Scaling Law posits that model performance improves continuously with scale—a core assumption that initially drove rapid AI advancements. Yet, as models grow larger, performance gains have plateaued, casting doubt on this principle. These two marginal shifts could impact NVIDIA's valuation logic and, on a broader scale, potentially influence whether the Philadelphia Semiconductor Index's boom cycle transitions into a mid-term correction.

Another factor that cannot be ignored for the domestic computing power supply chain's beta is the potential "H200 to the East"—reports suggest the Trump administration is considering allowing NVIDIA to sell its H200 chips to China. NVIDIA's dominant CUDA ecosystem poses short-term sentiment risks for domestic computing power players.

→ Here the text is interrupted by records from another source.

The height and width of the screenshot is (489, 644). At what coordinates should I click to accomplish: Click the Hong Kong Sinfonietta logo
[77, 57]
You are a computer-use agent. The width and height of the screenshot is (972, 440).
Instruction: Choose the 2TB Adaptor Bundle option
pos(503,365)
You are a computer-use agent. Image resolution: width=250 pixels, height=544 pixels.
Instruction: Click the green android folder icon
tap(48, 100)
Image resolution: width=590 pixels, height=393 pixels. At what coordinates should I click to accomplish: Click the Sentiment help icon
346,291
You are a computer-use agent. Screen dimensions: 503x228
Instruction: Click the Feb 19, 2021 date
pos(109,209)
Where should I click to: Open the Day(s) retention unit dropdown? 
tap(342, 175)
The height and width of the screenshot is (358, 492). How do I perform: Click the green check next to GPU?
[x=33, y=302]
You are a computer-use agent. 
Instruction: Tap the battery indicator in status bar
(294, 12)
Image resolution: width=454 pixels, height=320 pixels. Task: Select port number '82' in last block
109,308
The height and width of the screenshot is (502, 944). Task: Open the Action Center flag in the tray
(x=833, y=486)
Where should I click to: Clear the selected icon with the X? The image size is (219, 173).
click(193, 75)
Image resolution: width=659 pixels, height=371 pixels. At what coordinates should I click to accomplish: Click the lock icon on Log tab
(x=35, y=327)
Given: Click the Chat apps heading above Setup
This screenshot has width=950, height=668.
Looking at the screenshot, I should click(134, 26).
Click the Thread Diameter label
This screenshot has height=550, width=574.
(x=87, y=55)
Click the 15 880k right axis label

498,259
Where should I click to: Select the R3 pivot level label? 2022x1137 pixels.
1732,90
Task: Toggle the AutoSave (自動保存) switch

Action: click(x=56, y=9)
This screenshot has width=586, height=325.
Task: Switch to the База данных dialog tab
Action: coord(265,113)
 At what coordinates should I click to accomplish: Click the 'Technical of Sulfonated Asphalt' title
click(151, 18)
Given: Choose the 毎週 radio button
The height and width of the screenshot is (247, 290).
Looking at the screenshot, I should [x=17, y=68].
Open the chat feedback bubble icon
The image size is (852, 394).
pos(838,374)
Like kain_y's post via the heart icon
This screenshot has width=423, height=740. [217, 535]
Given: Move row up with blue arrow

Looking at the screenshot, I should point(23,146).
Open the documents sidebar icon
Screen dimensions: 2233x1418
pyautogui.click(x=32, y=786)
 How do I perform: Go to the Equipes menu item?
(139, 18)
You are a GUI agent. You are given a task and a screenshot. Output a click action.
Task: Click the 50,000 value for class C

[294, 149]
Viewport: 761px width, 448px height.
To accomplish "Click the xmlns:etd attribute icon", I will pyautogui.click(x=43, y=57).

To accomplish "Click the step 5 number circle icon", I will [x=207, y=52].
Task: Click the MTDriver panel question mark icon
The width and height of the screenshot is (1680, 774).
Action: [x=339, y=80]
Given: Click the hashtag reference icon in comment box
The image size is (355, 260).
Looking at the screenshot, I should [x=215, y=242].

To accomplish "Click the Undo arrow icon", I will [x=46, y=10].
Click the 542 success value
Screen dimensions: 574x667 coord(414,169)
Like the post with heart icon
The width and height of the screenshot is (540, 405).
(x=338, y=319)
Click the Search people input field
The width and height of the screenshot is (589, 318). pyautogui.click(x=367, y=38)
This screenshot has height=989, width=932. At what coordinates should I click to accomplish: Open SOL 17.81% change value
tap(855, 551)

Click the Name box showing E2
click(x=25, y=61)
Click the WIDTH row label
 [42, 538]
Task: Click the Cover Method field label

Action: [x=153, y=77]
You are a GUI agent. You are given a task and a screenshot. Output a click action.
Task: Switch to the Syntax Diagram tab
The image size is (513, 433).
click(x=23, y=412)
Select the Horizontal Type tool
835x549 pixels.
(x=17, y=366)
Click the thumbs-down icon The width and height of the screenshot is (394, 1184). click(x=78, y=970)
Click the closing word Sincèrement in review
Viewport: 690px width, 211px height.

However, there is more optimism regarding next year's beta for AI edge-side and applications. Narratively, developing AI edge-side aligns perfectly with China's strategic AI positioning.

The AI edge-side represents a vast and complex industrial ecosystem—integrating large models into consumer electronics peripherals, application scenarios, data mining, digital assets, and credit expansion cycles. Currently, Chinese models like Qwen and Zhipu are gaining global recognition among developers. Meanwhile, China's manufacturing prowess—spanning consumer electronics, EVs, drones, and robotics—powers the "Made in China" wave. The core significance of AI edge-side lies in monetizing the massive capital expenditures of AI infrastructure while forming a closed-loop industrial ecosystem.

While the West pushes Google's "full-stack self-reliance" model—aiming to integrate chips, software, models, and applications into a competitive advantage—China should forge its own AI strategy. China's strength lies in manufacturing power, with robotics, drones, smart peripherals, and EVs serving as key battlegrounds. Software is merely a tool; open-source platforms invite global users into the AI ecosystem, which is then embedded into cost-effective hardware (AI Agents) and sold worldwide.

The application scenarios and data resources spawned by this AI ecosystem will create a powerful flywheel effect, ultimately anchoring the vast wealth generated by AI within China.